Manuel Puchta

A NGINX redirect pitfall that resulted in a "This site can't be reached" error

While working on the relaunch of early last year, we moved the whole web tech stack to Kubernetes and switched to a project based dockerized NGINX setup for our web frontends. This allowed us to be more flexible with any upcoming requests, but it also opened the door for new challenges and pitfalls. Besides implementing language redirects for german and english browser languages, we had to create and maintain a lot of outdated page redirects so that we don't miss out on old URL traffic and won't lose any potential customers.

To get the new URL structure applied to all incoming requests I created the following redirect rule, which knows about $language_suffix through this accept language configuration, within a custom NGINX conf file:

rewrite ^/$ https://$http_host/$language_suffix/ permanent;

I tested all kinds of incoming request use cases of that NGINX configuration while runnnig the docker container locally and was totally confident that everything would be redirected as expected. For example:

  • http://localhost redirects to https://localhost/en-EU/ (if Accept-Language field in HTTP header includes en)

In the test above you can see my main goal of getting the https and a missing trailing slash / applied correctly. After merging that update and testing all common redirect scenarios again within the platform on a testing environment, I was sure: everything is running as expected.
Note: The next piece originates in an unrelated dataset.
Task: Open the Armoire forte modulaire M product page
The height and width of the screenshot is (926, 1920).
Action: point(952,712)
Some days ago we wanted to improve our continuous integration (CI) workflow to decrease our pipeline runtimes and also the footprint that comes with it. We knew that we could switch to a different build pipeline approach for each needed environment by the help of some ConfigMap environment variables. Additionally we used that time to improve some CI configurations that would also increase the security aspect of maintaining needed environment varialbes. A win-win situation, yay!

With the help of one of our Platform Engineers (Thanks René! 👋) we found a nice solution that allowed us to switch from four to three docker images, while still being able to satisfy all needed testing and preview environments. This resulted in a build pipeline speed up by ~30%, awesome!
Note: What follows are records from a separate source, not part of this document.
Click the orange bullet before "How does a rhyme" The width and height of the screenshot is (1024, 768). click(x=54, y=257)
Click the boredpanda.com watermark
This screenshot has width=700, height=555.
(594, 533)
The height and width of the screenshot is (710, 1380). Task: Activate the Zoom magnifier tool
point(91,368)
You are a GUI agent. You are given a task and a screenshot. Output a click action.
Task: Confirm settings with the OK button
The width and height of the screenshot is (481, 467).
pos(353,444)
After testing and merging this improvement to production I was confident and really happy: everything was running as expected.

But it wasn't this time. A few hours later customers and our support team got back to us and reported that they weren't able to access some of our web pages. A quick check showed us that some URLs were running into a "This site can't be reached" error. We also recognized that some requests were trapped in an endless redirect loop. But why?

So we rolled back and had a deeper look on our recently added changes again. We introduced one major change with the update that we were also easily recognizing within the not reachable URLs:

- listen 80;
+ listen 8080;

# this rewrite wasn't touched
rewrite ^/$ https://$http_host/$language_suffix/ permanent;

We switched from port 80 to 8080 within the NGINX and Kubernetes service configuration. The non reachable URLs included that port change as well, as they resulted in https://localhost:8080/en-EU/not/?so=cool, for example. We analyzed the redirect behaviour through some curl commands and were able to identify the root cause of the endless redirects: $http_host within a NGINX config isn't doing what I thought it would do.

# do a request with a missing trailing slash and some URL parameters
curl -IL https://localhost/en-EU/not\?so\=cool

# results as expected in a 301, which comes from the rewrite permanent notation
# but why did the 'https' go missing, while the trailing slash has been added?
HTTP/2 301
location: http://localhost/en-EU/not/?so=cool

# the next request applies the https again!?
HTTP/1.1 301 Moved Permanently
Location: https://localhost/en-EU/not/?so=cool

# done
HTTP/2 200

Some research later we were able to fix our redirect error by updating $http_host with $host. Learning: $http_host includes the port number (if present in request), $host doesn't. Additionally we needed to ensure port changes on redirects weren't applied by setting absolute_redirect off; (this eliminates the 8080 port being added to a redirected URL).

So this wasn't running as expected from day one, but didn't come up earlier as other services (e.g. EC2 server) in front of this site were covering for that misconfiguration. With the switch to port 8080 we were able to identify this pitfall and improved the NGINX config to match our desired result:

# disable absolute_redirect
+ absolute_redirect off;

# add $host instead of $http_host
- rewrite ^/$ https://$http_host/$language_suffix/ permanent;
+ rewrite ^/$ https://$host/$language_suffix/ permanent;

Another curl test resulted in a correct redirect handling:

curl -IL https://localhost/en-EU/not\?so\=cool

# is doing a 301 as expected and adding the missing trailing slash
HTTP/2 301
location: /en-EU/not/?so=cool

# done
HTTP/2 200

Finally, everything was running as expected.